Permits to Carry and Sensitive Places (Part 41)

by | Jun 17, 2023 | Blog, Criminal Law, Monmouth County, New Jersey, Ocean County

Permits to Carry and Sensitive PlacesJudge Bumb concluded with the following: Lastly, at oral argument, this Court specifically pressed the State whether it had empirical evidence to suggest that concealed carry permit holders are responsible for gun crimes or an increase in gun crimes in New Jersey, which they cite as justification for the law. However, the State had no such evidence. [Tr. at 96.] Already having found that the Plaintiffs are likely to suffer irreparable injury and succeed on the merits of their Second Amendment claim, the Court now finds that the balance of equities and public interest also tip in Plaintiffs’ favor. Thus, all four requirements for injunctive relief have been satisfied.

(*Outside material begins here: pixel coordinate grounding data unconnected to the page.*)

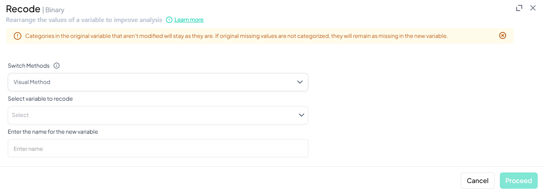
Task: Click the "Enter the name for the new variable" label
Action: (x=53, y=132)
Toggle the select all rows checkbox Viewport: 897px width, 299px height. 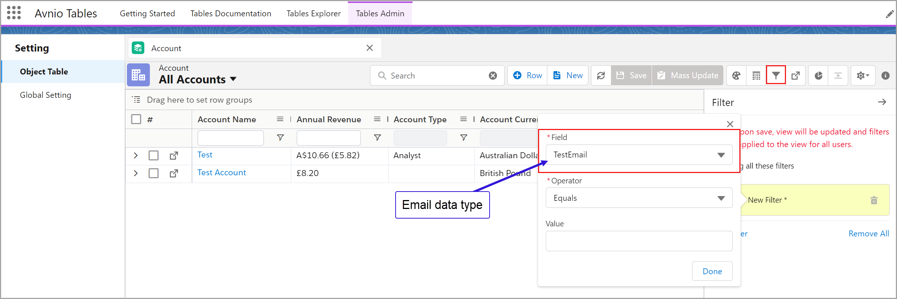tap(136, 119)
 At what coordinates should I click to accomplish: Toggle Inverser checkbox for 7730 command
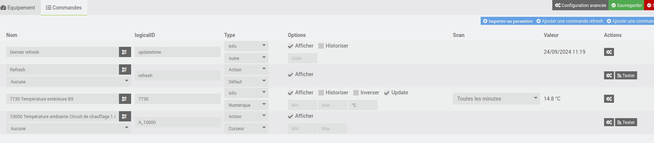[x=356, y=93]
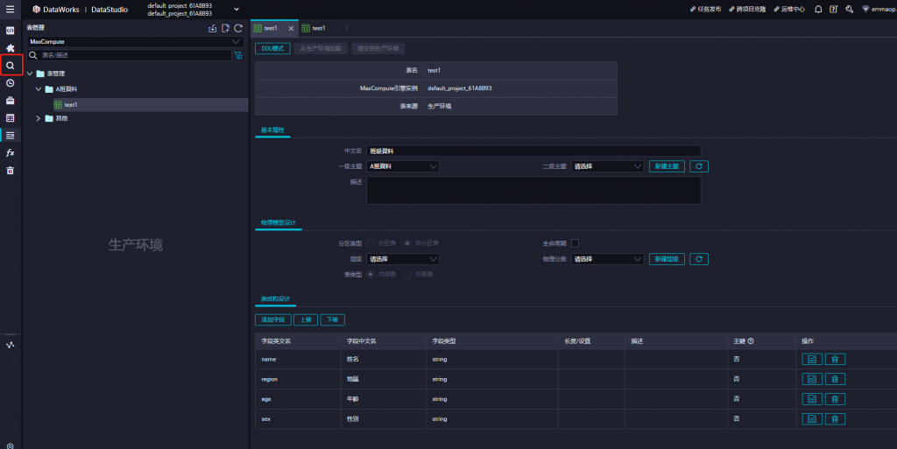Refresh the table management panel
This screenshot has width=897, height=449.
(238, 28)
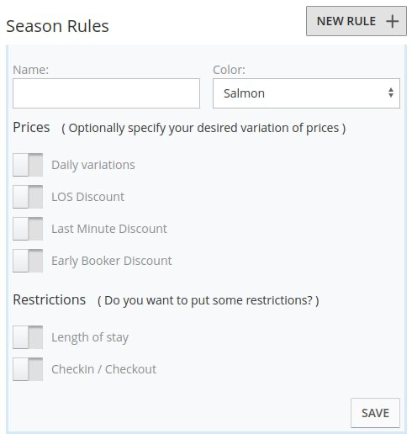This screenshot has height=434, width=412.
Task: Click the 'Length of stay' text label
Action: tap(90, 337)
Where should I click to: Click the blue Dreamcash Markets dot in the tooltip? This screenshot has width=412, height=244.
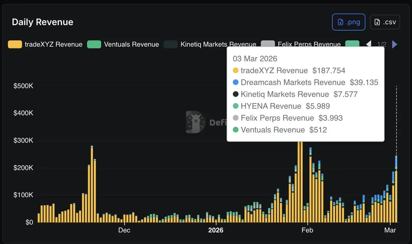[236, 82]
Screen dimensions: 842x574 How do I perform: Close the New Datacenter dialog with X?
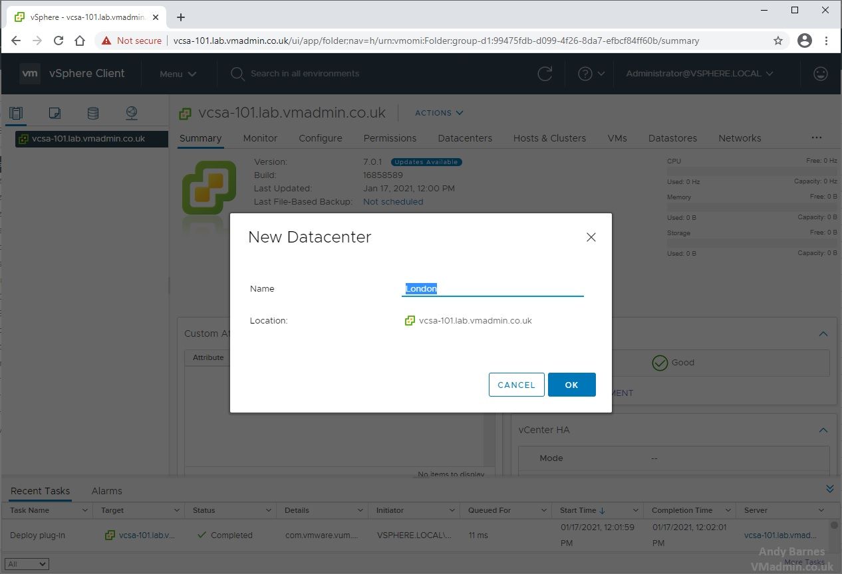(x=591, y=237)
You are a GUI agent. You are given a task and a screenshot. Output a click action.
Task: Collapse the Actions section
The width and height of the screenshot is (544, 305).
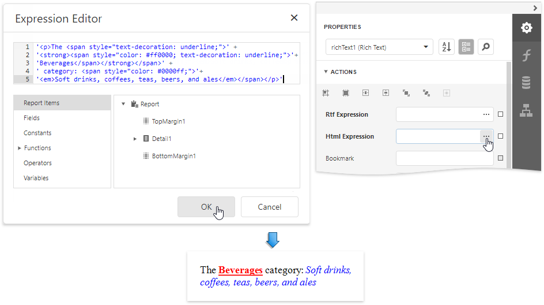tap(326, 72)
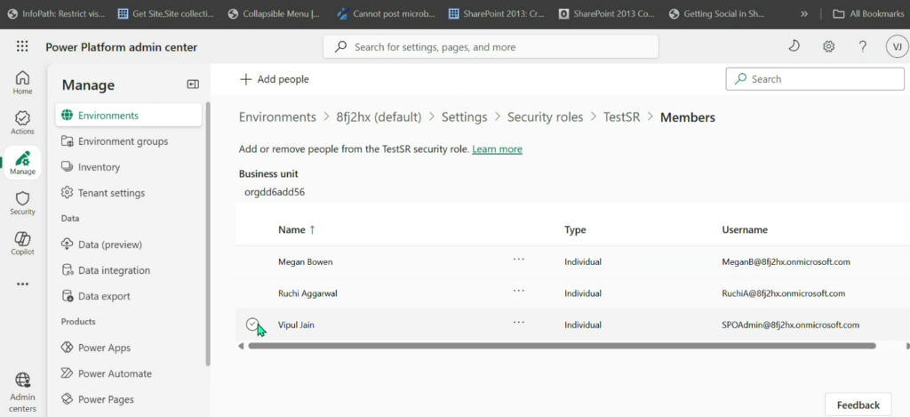910x417 pixels.
Task: Open the app launcher waffle icon
Action: (x=22, y=46)
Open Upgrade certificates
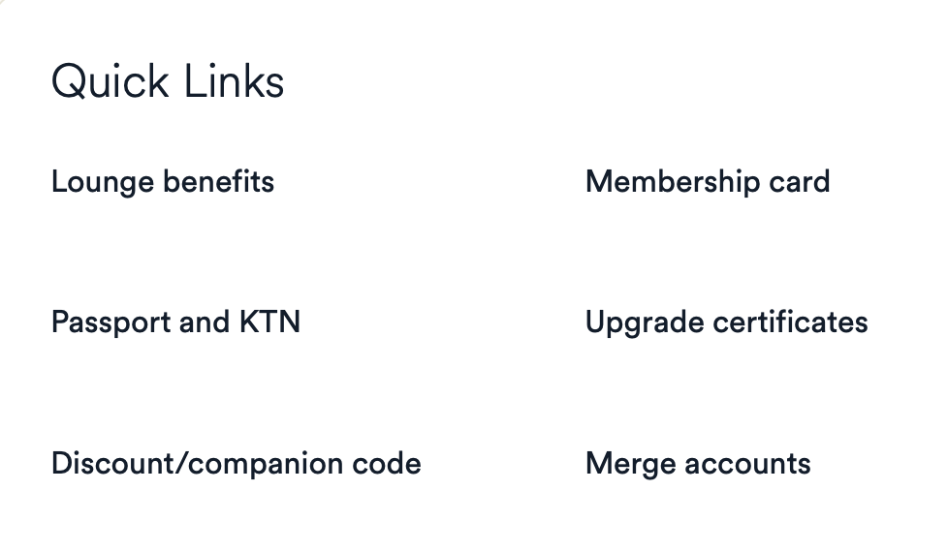Screen dimensions: 948x552 (x=726, y=322)
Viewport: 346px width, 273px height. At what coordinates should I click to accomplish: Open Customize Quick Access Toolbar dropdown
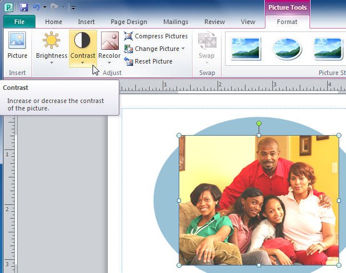[73, 8]
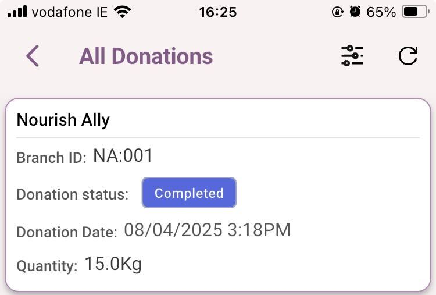The width and height of the screenshot is (436, 295).
Task: Open the donation filter sliders icon
Action: point(352,56)
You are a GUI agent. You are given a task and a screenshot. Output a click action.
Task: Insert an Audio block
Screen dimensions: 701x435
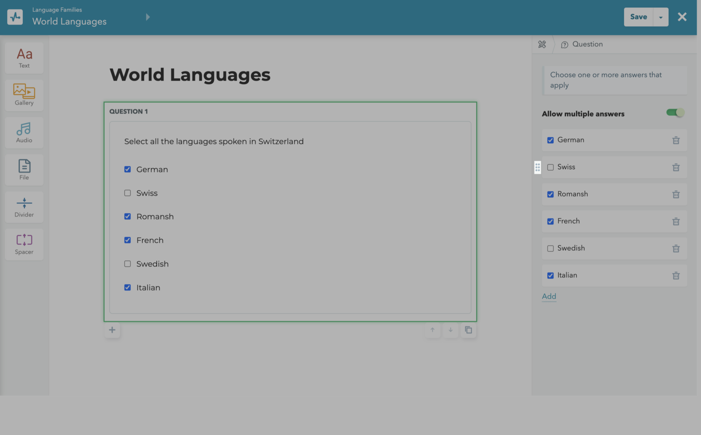coord(24,132)
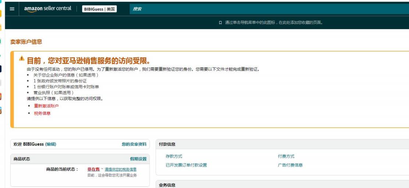Open the 重新激活账户 link
Image resolution: width=409 pixels, height=188 pixels.
[46, 106]
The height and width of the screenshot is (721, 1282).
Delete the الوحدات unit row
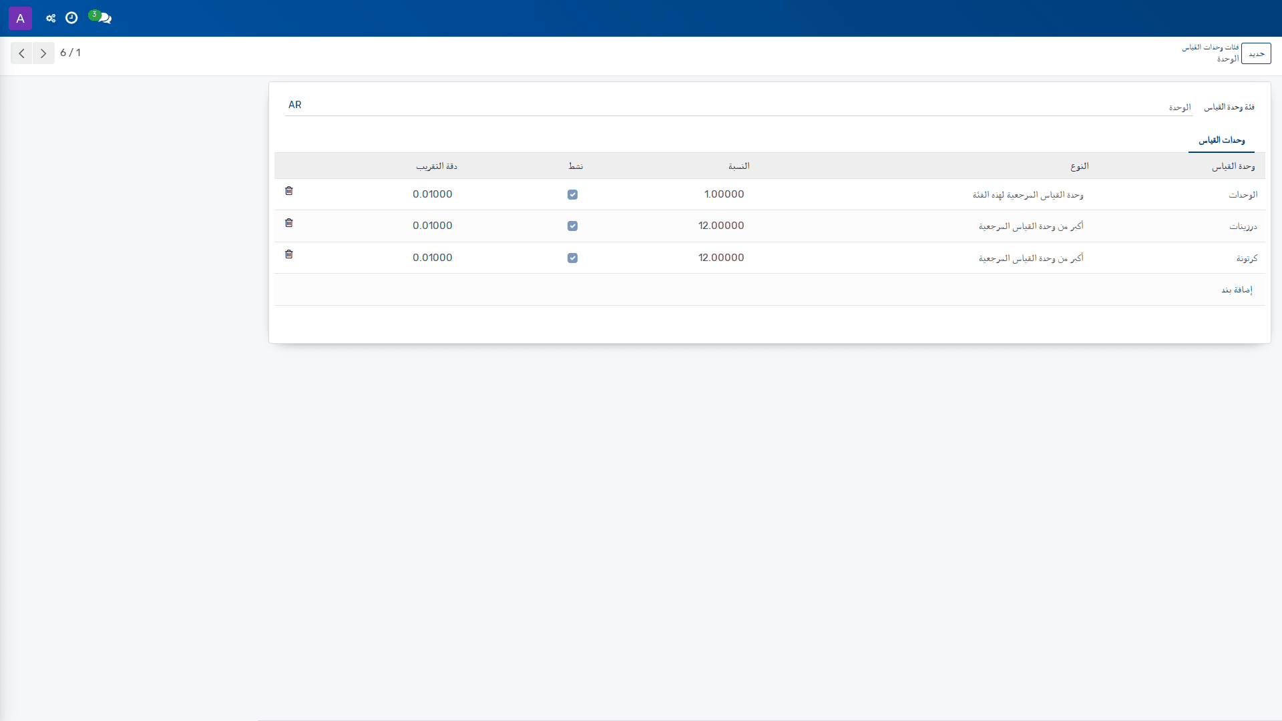pyautogui.click(x=289, y=191)
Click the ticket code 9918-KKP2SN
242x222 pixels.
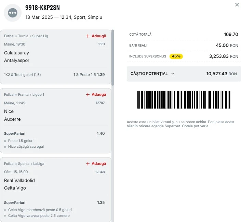coord(42,8)
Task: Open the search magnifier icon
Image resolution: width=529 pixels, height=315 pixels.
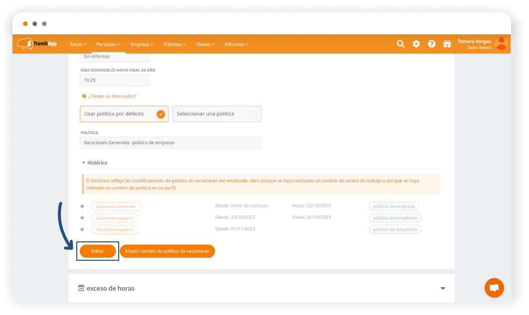Action: pos(400,44)
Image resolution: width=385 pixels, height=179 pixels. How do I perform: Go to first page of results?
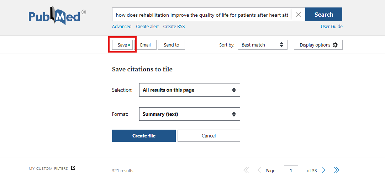click(x=246, y=170)
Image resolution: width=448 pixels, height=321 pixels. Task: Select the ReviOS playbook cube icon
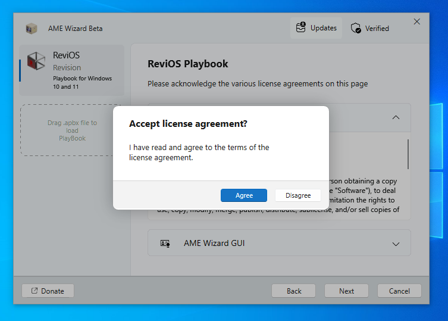[x=36, y=61]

Further, Plaintiffs are excused from giving security because the Court is satisfied that there is no risk that a Defendant will sustain “costs and damages” if “found to have been wrongfully enjoined or restrained” pursuant to Fed. R. Civ. P. 65(c). The Court also finds that based on the showing made by Plaintiffs, good cause exists to extend the duration of this Temporary Restraining Order beyond fourteen (14) days pursuant to Fed. R. Civ. P. 65(b)(2). Thus, this Temporary Restraining Order will be in effect pending a hearing on Plaintiff’s motion for a preliminary injunction (which shall occur as expeditiously as possible once a briefing schedule for such motion has been set).

IV. CONCLUSION. Plaintiffs have demonstrated a probability of success on the merits of their Second Amendment challenge to the relevant provisions of Chapter 131 Section 7(a), which criminalizes carrying handguns in certain “sensitive places,” subparts 12 (public libraries or museums), 15 (bars, restaurants, and where alcohol is served), 17 (entertainment facilities), and 24 (private property), as well as section 7(b)’s ban on functional firearms in vehicles.

The State may regulate conduct squarely protected by the Second Amendment only if supported by a historical tradition of firearm regulation. Here, Plaintiffs have shown that Defendants will not be able to demonstrate a history of firearm regulation to support any of the challenged provisions. The deprivation of Plaintiffs’ Second Amendment rights, as the holders of valid permits from the State to conceal carry handguns, constitutes irreparable injury, and neither the State nor the public has an interest in enforcing unconstitutional laws. Accordingly, good cause exists, and the Court will grant the motion for temporary restraints.

As of May, 2022, it is unclear when Plaintiff’s motion for a preliminary injunction will be decided. The original briefing schedule called for the last brief to be filed on February 21, 2023. The major difference between a temporary restraining order and a preliminary injunction is that a temporary restraining order can be issued without notice to the adverse party.